→ What to work on
Can you reproduce the listing below verbatim, starting at the line that contains "Task: Click the blue verified checkmark badge" and continuing through the end of the listing, with the pictures left out?

— start Working data —

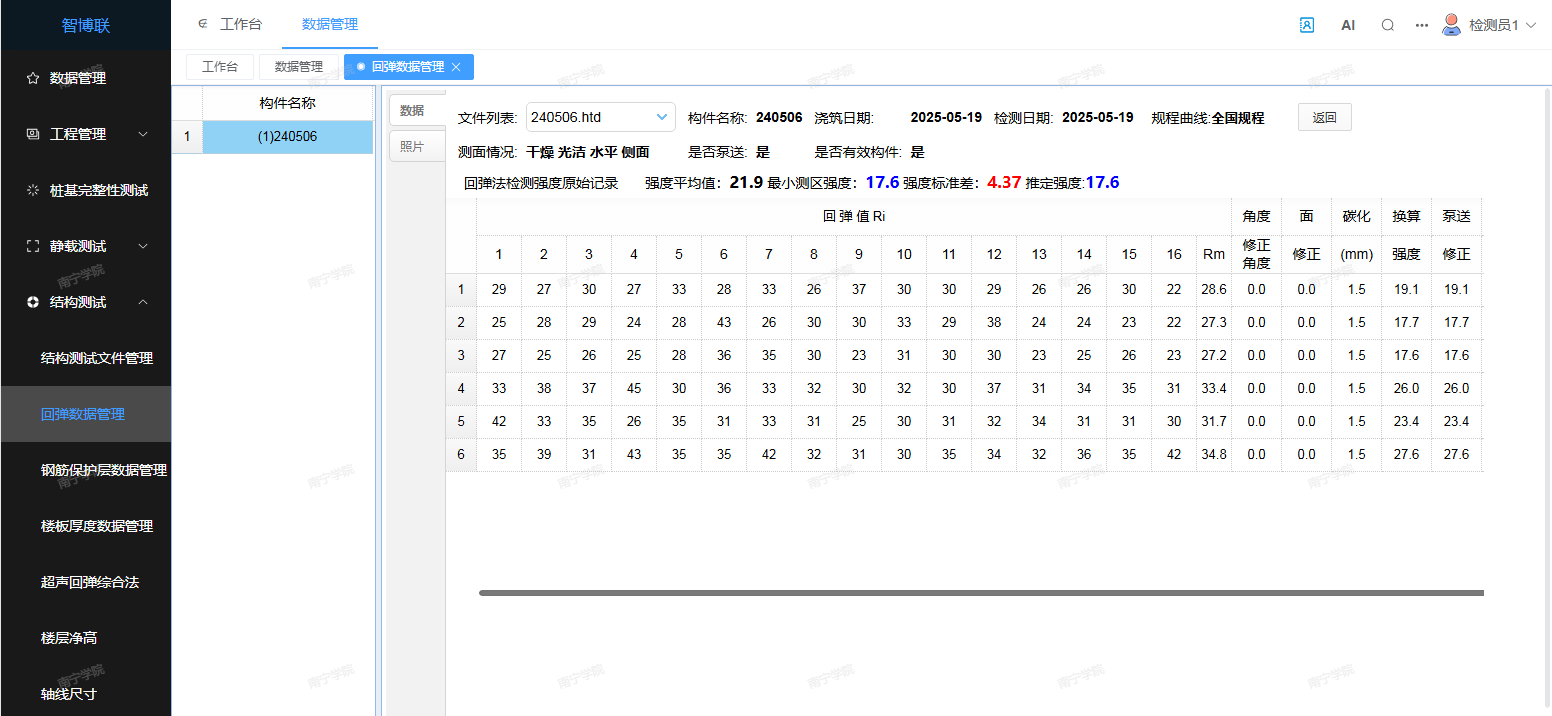The width and height of the screenshot is (1552, 716).
Task: Click the contact card icon in header
Action: point(1307,25)
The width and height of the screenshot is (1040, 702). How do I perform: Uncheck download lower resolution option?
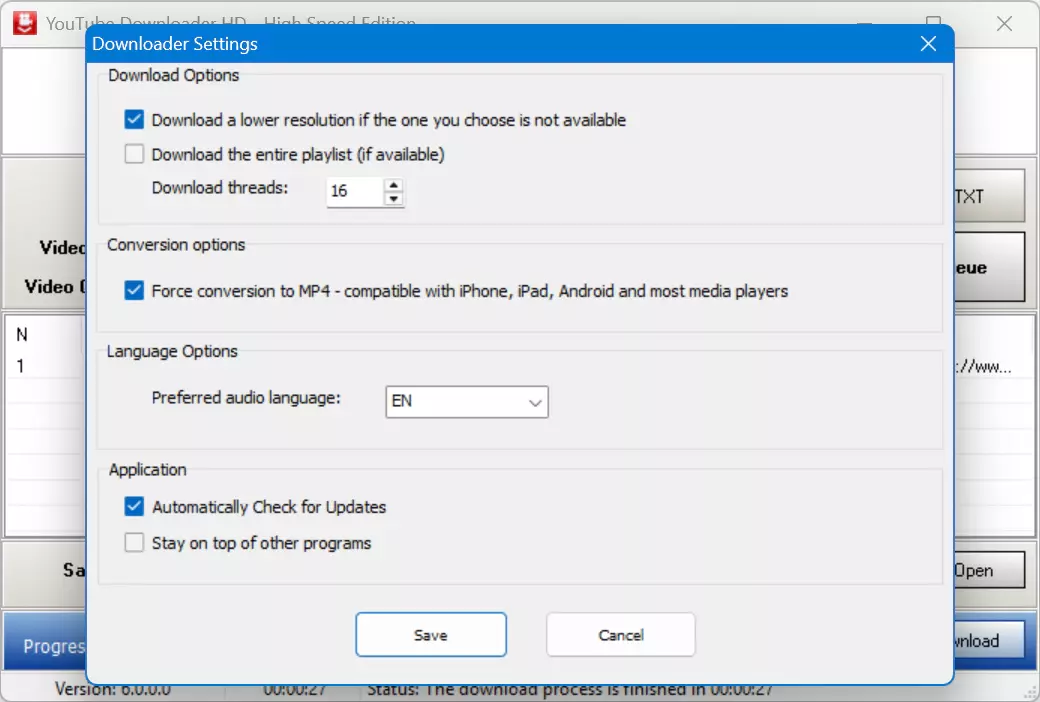point(134,119)
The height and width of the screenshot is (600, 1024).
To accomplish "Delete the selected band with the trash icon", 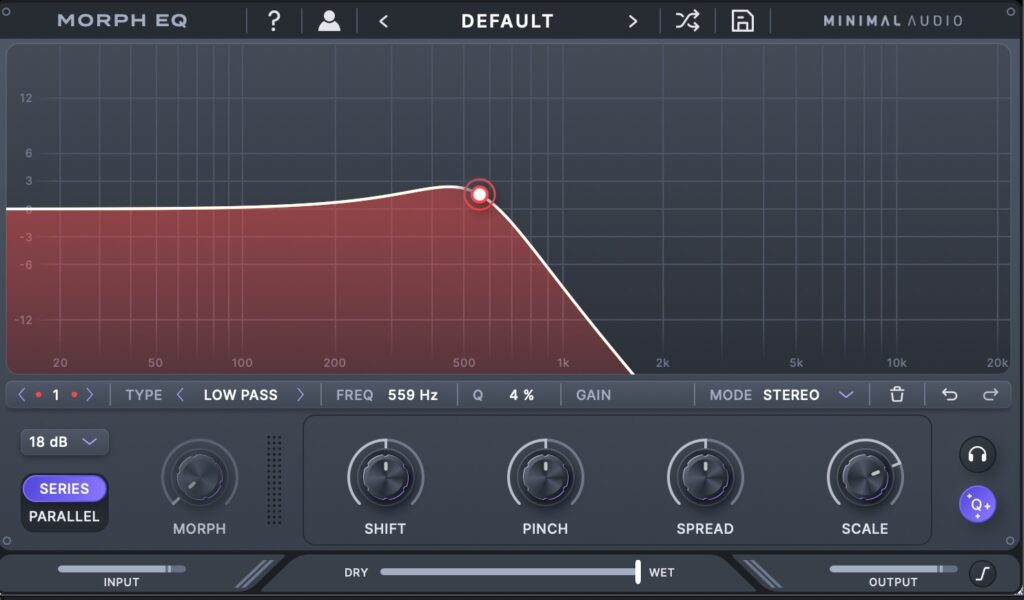I will [896, 394].
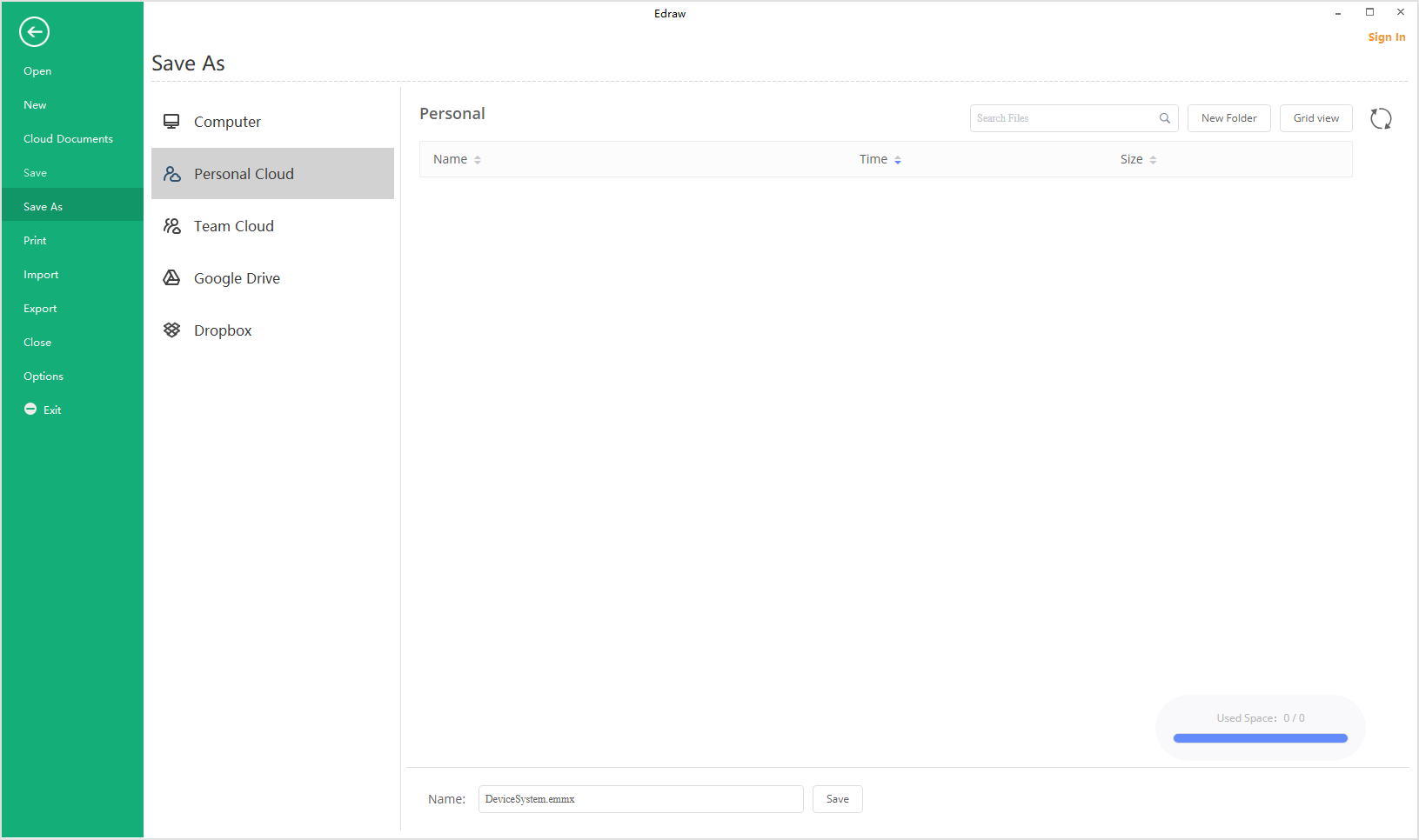Click the Personal Cloud user icon
1419x840 pixels.
click(171, 174)
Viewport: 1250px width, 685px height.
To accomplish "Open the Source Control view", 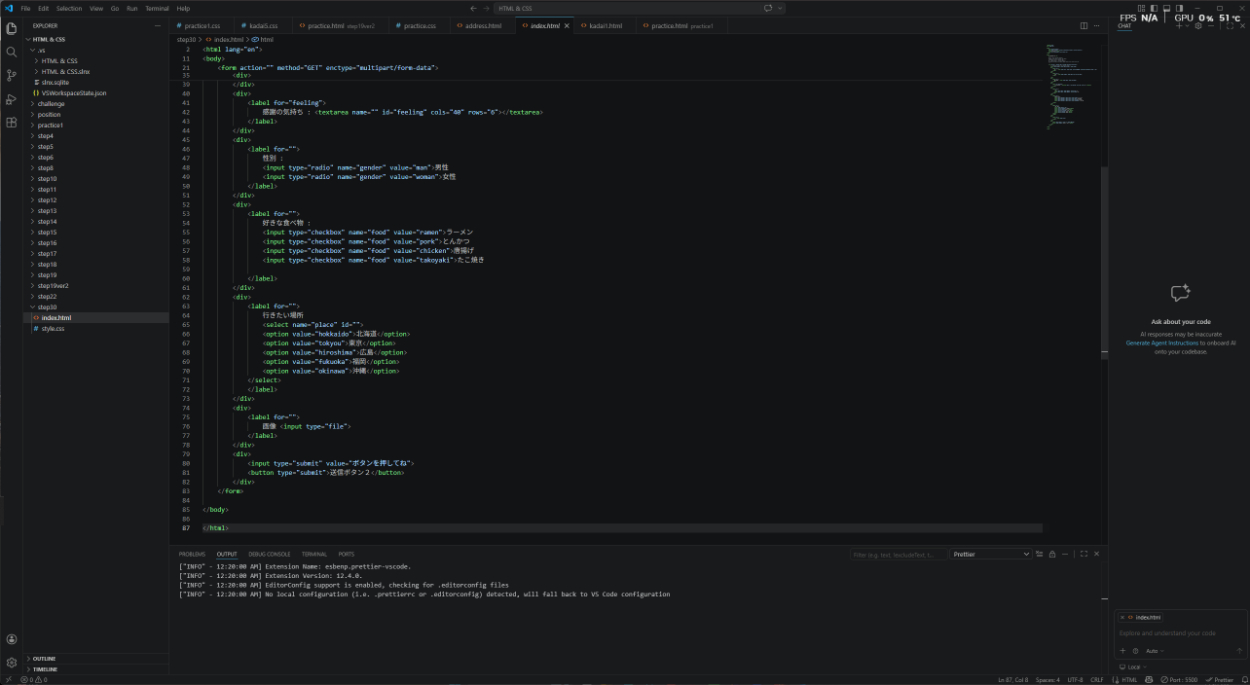I will click(x=11, y=75).
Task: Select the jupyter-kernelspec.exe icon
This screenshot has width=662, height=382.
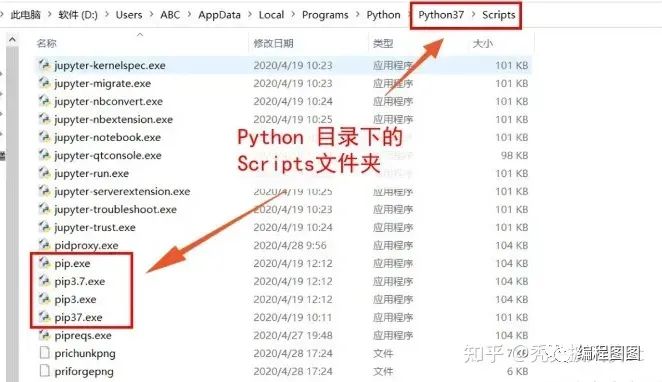Action: [44, 65]
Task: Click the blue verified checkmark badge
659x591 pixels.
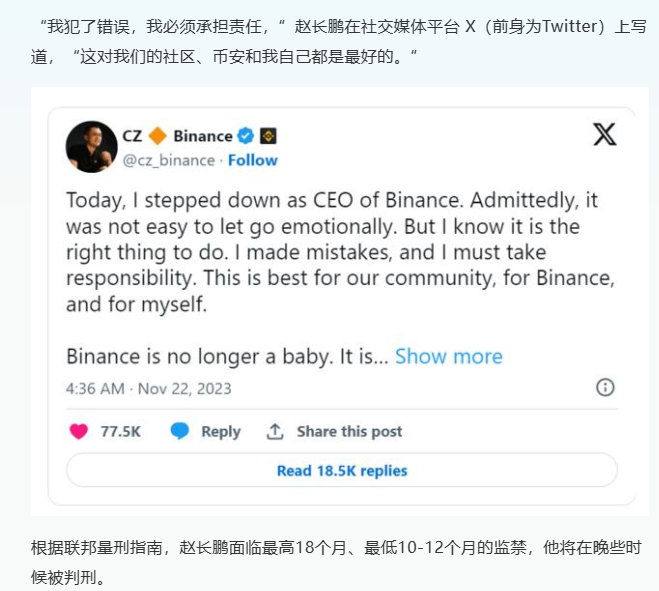Action: (245, 136)
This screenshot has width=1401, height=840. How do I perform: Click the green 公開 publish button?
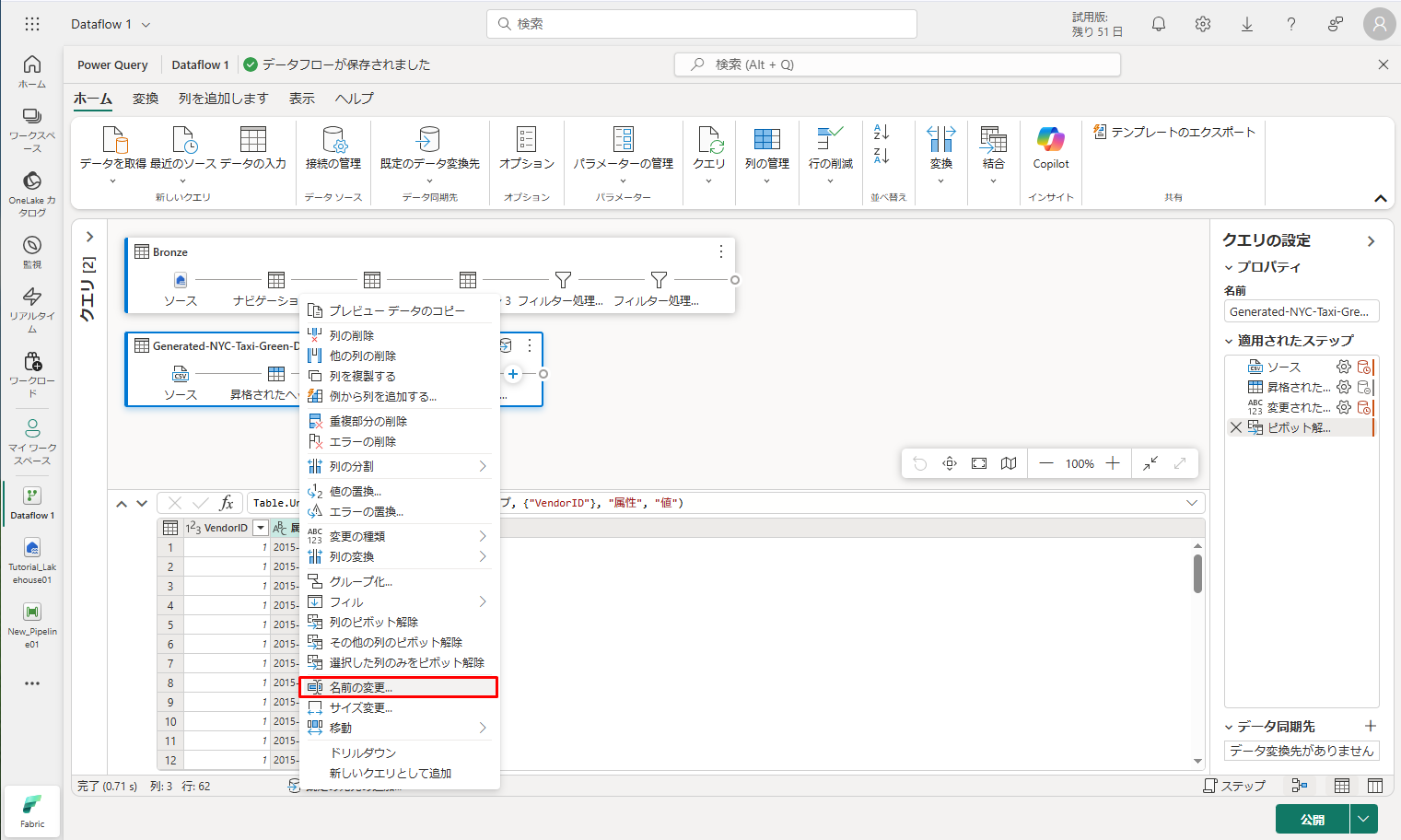point(1312,819)
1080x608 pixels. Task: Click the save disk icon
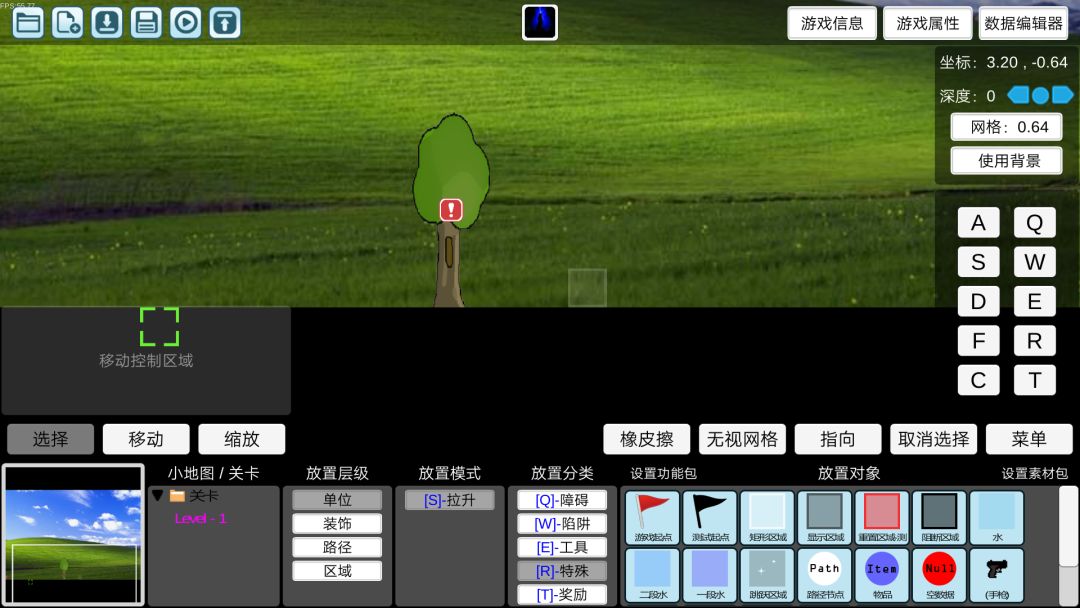click(x=146, y=23)
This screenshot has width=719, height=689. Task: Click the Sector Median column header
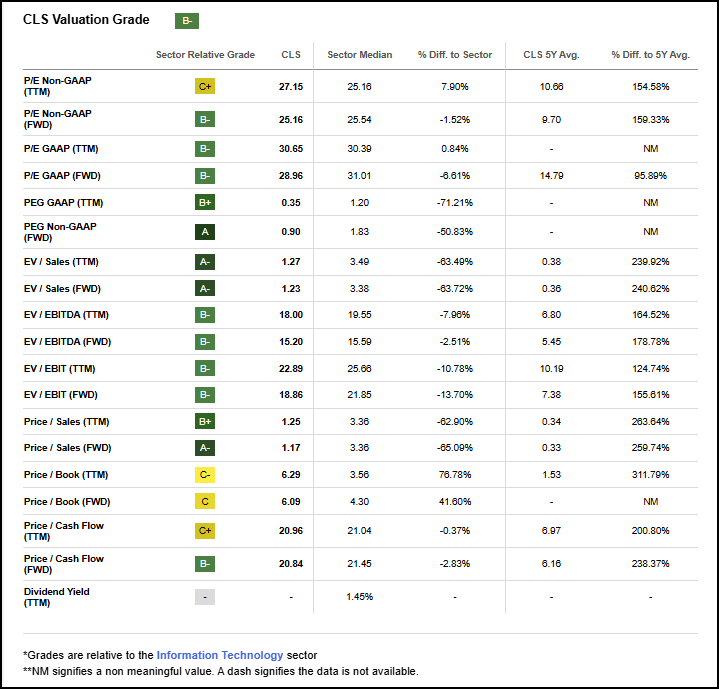coord(360,55)
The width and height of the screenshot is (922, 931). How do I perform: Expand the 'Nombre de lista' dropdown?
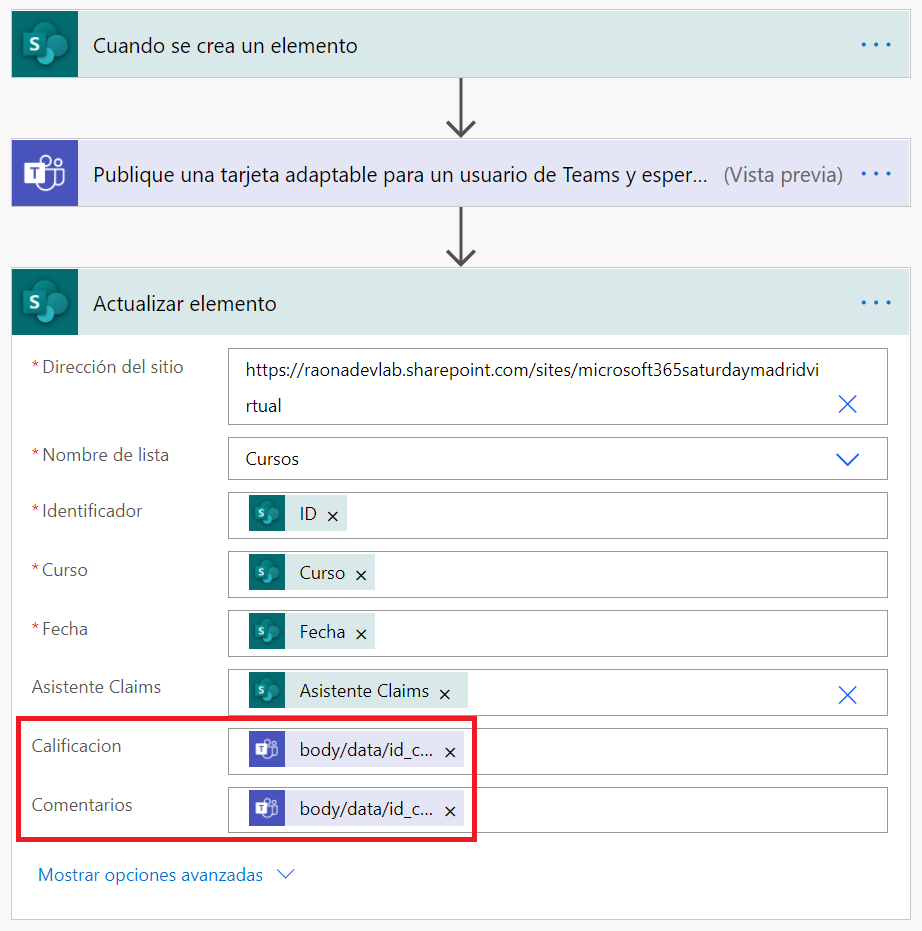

— end Working data —

→ Complete response
Task: Click the blue verified checkmark badge
659x591 pixels.
Action: (245, 136)
This screenshot has width=1401, height=840. How do I perform: Click the green 公開 publish button?
point(1312,819)
1080x608 pixels. Task: Click the save disk icon
click(x=146, y=23)
This screenshot has width=719, height=689. Task: Click the Sector Median column header
coord(360,55)
The width and height of the screenshot is (922, 931). How do I perform: Expand the 'Nombre de lista' dropdown?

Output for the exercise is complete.